# DATASET EXTRACT
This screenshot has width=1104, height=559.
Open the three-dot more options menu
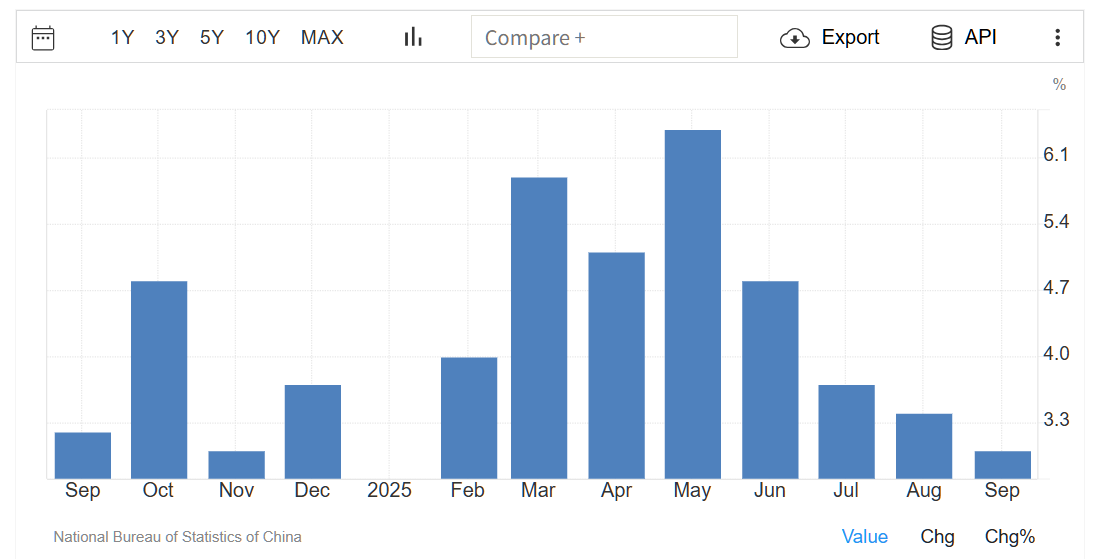tap(1057, 38)
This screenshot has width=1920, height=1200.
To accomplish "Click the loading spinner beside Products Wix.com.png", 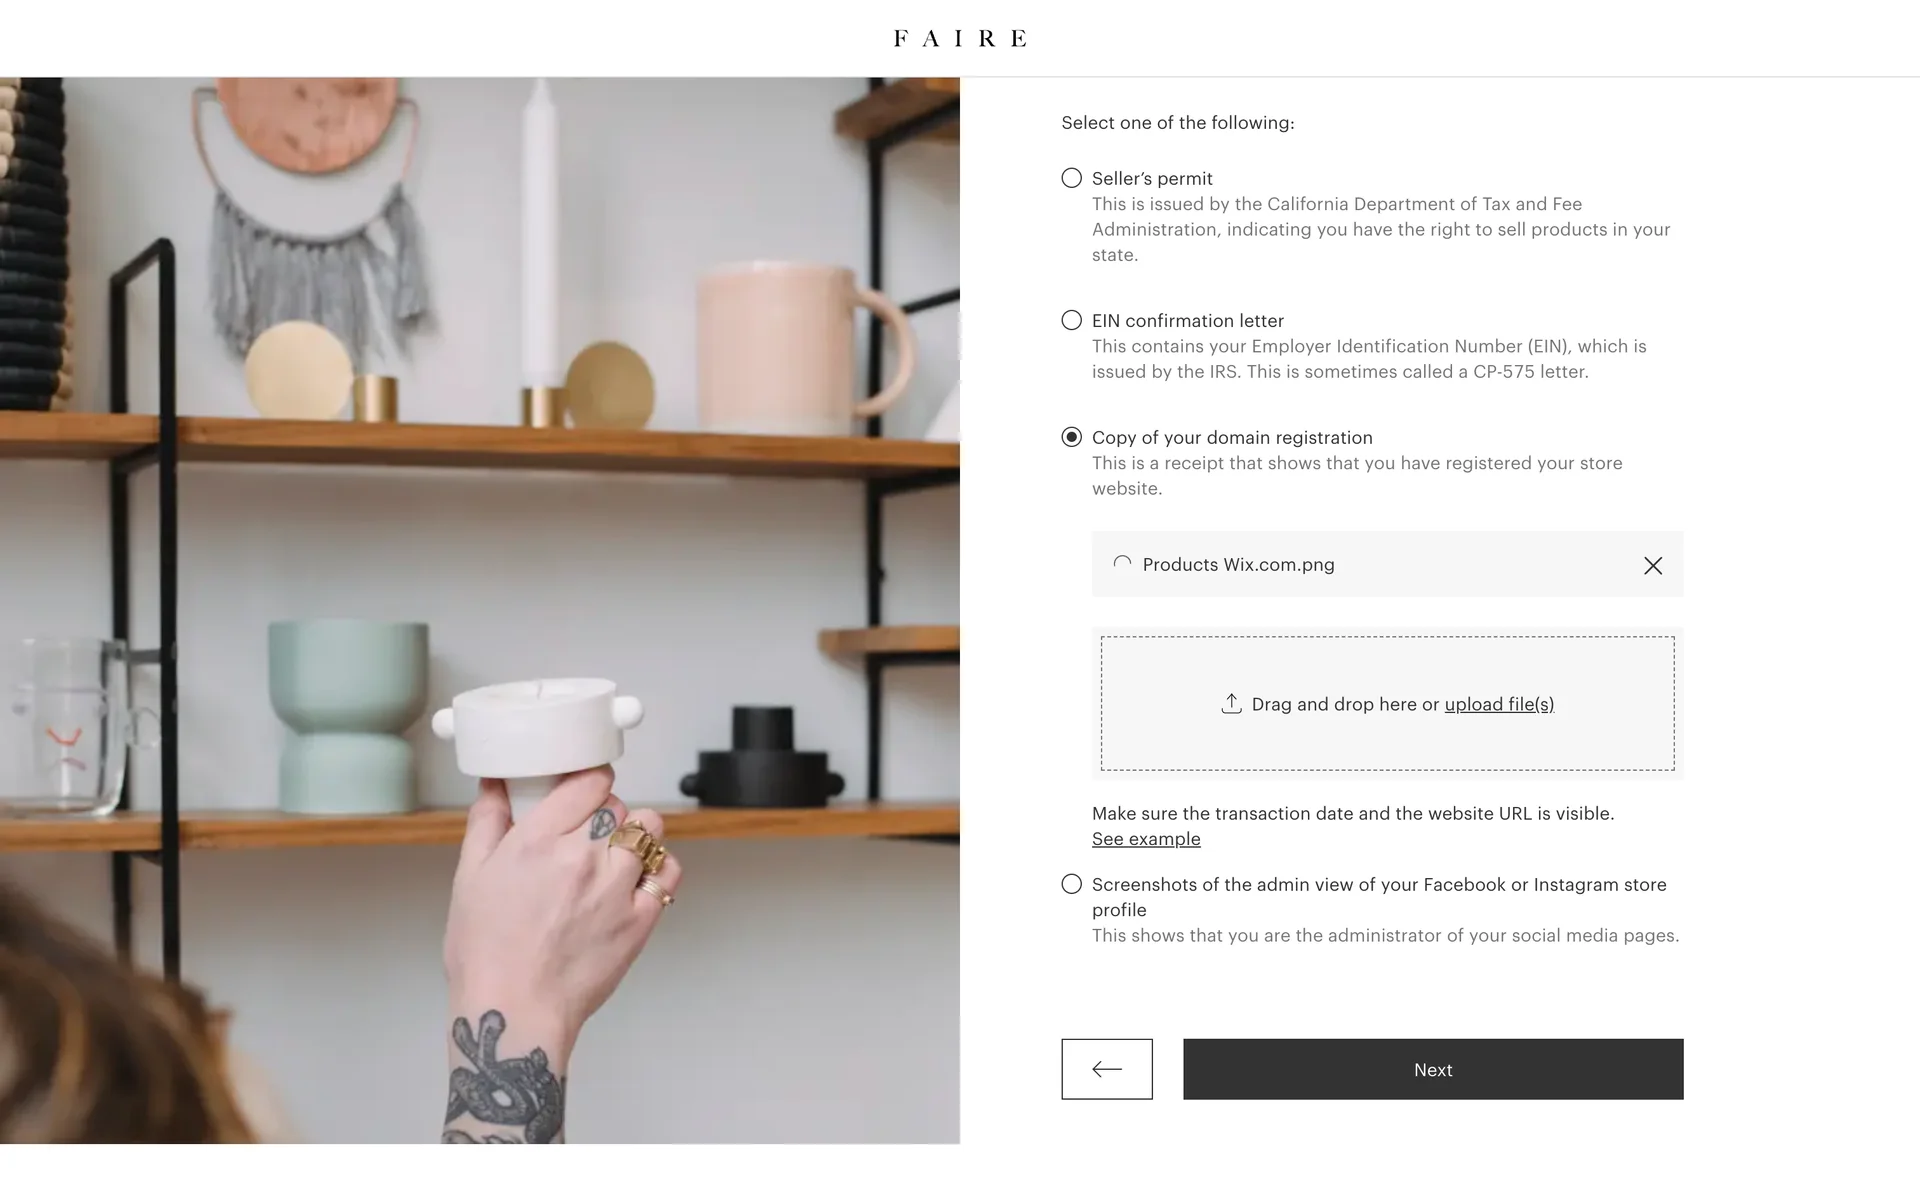I will [x=1122, y=564].
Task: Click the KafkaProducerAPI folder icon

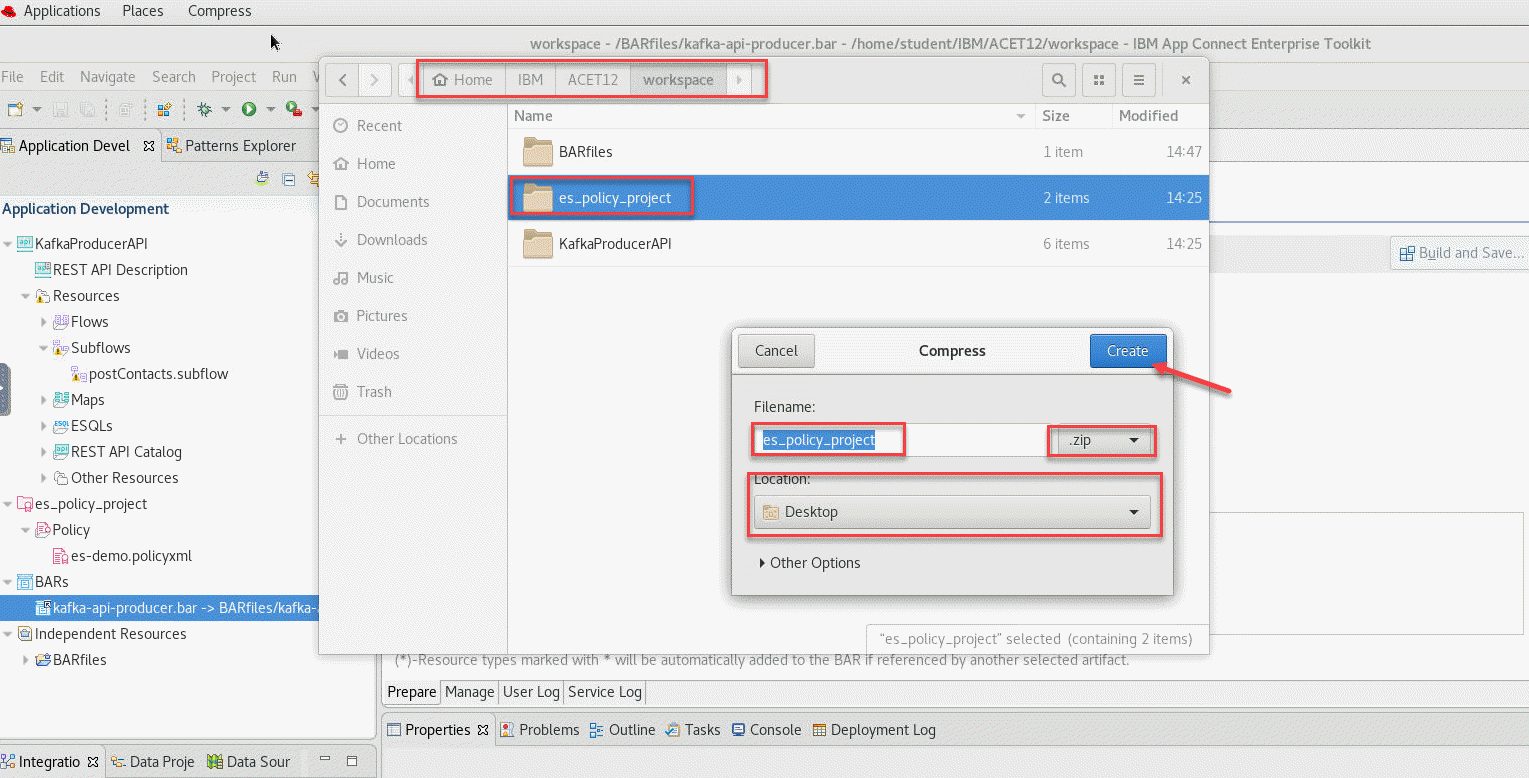Action: (x=538, y=244)
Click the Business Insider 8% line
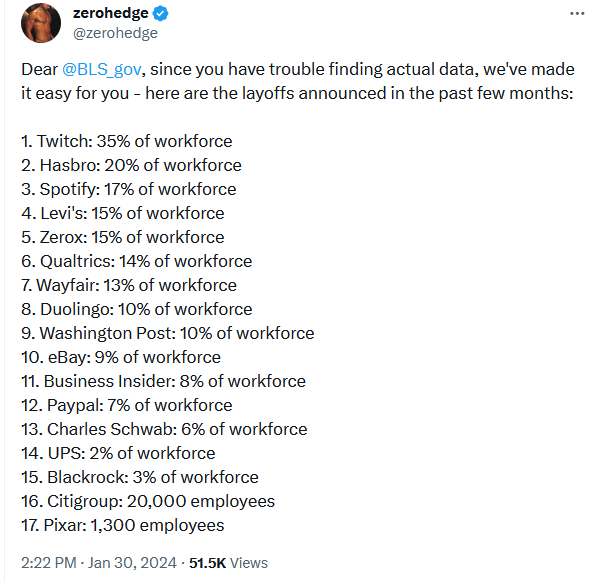Viewport: 597px width, 582px height. [x=163, y=381]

# YOUR ASSIGNMENT
In the records above, find each line with the string "This" and list it.

# ANSWER SPACE
This screenshot has width=1104, height=559.
This screenshot has width=1920, height=1200.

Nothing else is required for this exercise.